Any ideas ? My data is getting out of date to the extent it's causing problems now.


----------



## DanBates (Jun 10, 2002)

This from tivoweb when executing nic_config_tivo:

_bash-2.02# nic_config_tivo

TiVo TurboNet/AirNet/CacheCard on Tivo Configure - 20050218

Copyright 2002-2004 Silicondust Engineering Ltd. All rights reserved.

Detecting TiVo hard drive...

Detecting TiVo partitions...
Active kernel partition = /dev/hda3.
Inactive kernel partition = /dev/hda6.
Active root partition = /dev/hda4.
Inactive root partition = /dev/hda7.
Var partition = /dev/hda9.

Determining software version...
Thomson UK Stand Alone TiVo running 2.5.5-01-1-023

Remounting root partition...
Root successfully remounted as writable.

Checking installation type...
Configuring TurboNet installation.

Checking script...
Complete.

Current/New Configuration:
timing setting = optimal
mac address = 00:0B:AD0:BA:54
ip address = 192.168.0.20
ip subnet mask = 255.255.255.0
ip gateway = 192.168.0.1
debug level = off
daily call = network

Options
1: Change timing setting
2: Change MAC address
3: Change IP address/gateway
4: Change debug logging option
5: Change daily call option
9: View/extract log file
0: Apply and exit
!: Exit without saving

[0..6]?_


----------



## Glesgie (Feb 3, 2003)

Can you attach the TiVo to a phone line and check if it tries to dial out ?
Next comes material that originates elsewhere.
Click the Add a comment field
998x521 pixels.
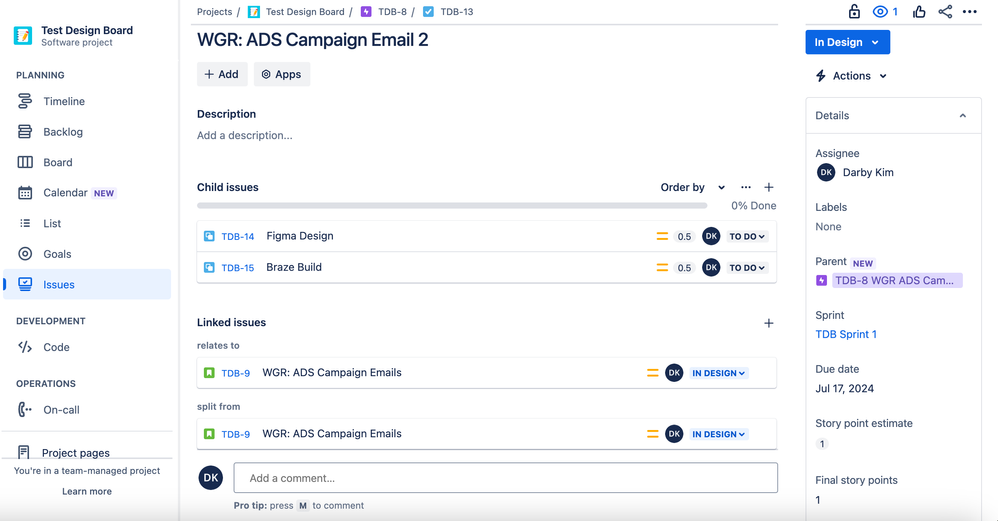505,478
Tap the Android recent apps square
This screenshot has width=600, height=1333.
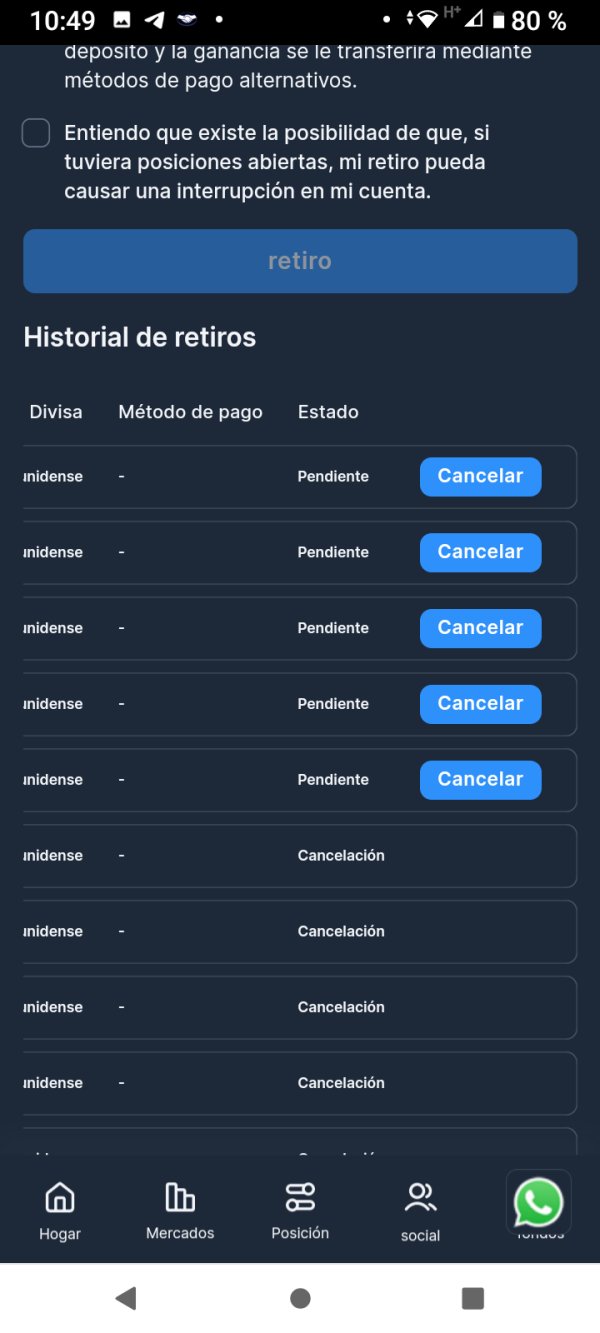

If it does, then it is possibly the infamous race condition at startup.
The solution to that is to background all the commands in 

/etc/rc.d/rc.sysinit.author

by making sure/adding a space followed by an & at the end of each line.


----------



## DanBates (Jun 10, 2002)

Have reconnected the phone line and it works (despite the TiVO being set to 'make daily call over network')... At least the data is there which is the most important thing.

I'm going to fiddle with the rc.sysinit.author next. I saw the other threads, but wasn't sure they applied to me because they always seemed to have an event triggering the problem. I can't identify anything which might have caused this.

I'll update once the download has finished and I've tried the background thing.


----------



## Glesgie (Feb 3, 2003)

A reboot is all you need for this to happen.

Often a second reboot will fix it, but not always.


----------



## DanBates (Jun 10, 2002)

An additional reboot didn't work, even though the data was now in from the phone line. Thankfully though, when I edited the author file, one of the commands didn't have a " &" on it, and when I added it and rebooted it's all working again - whew !

No idea why it started happening, but frankly I don't care now I'm getting my data again !

Thanks so much for all your help Glesgie


----------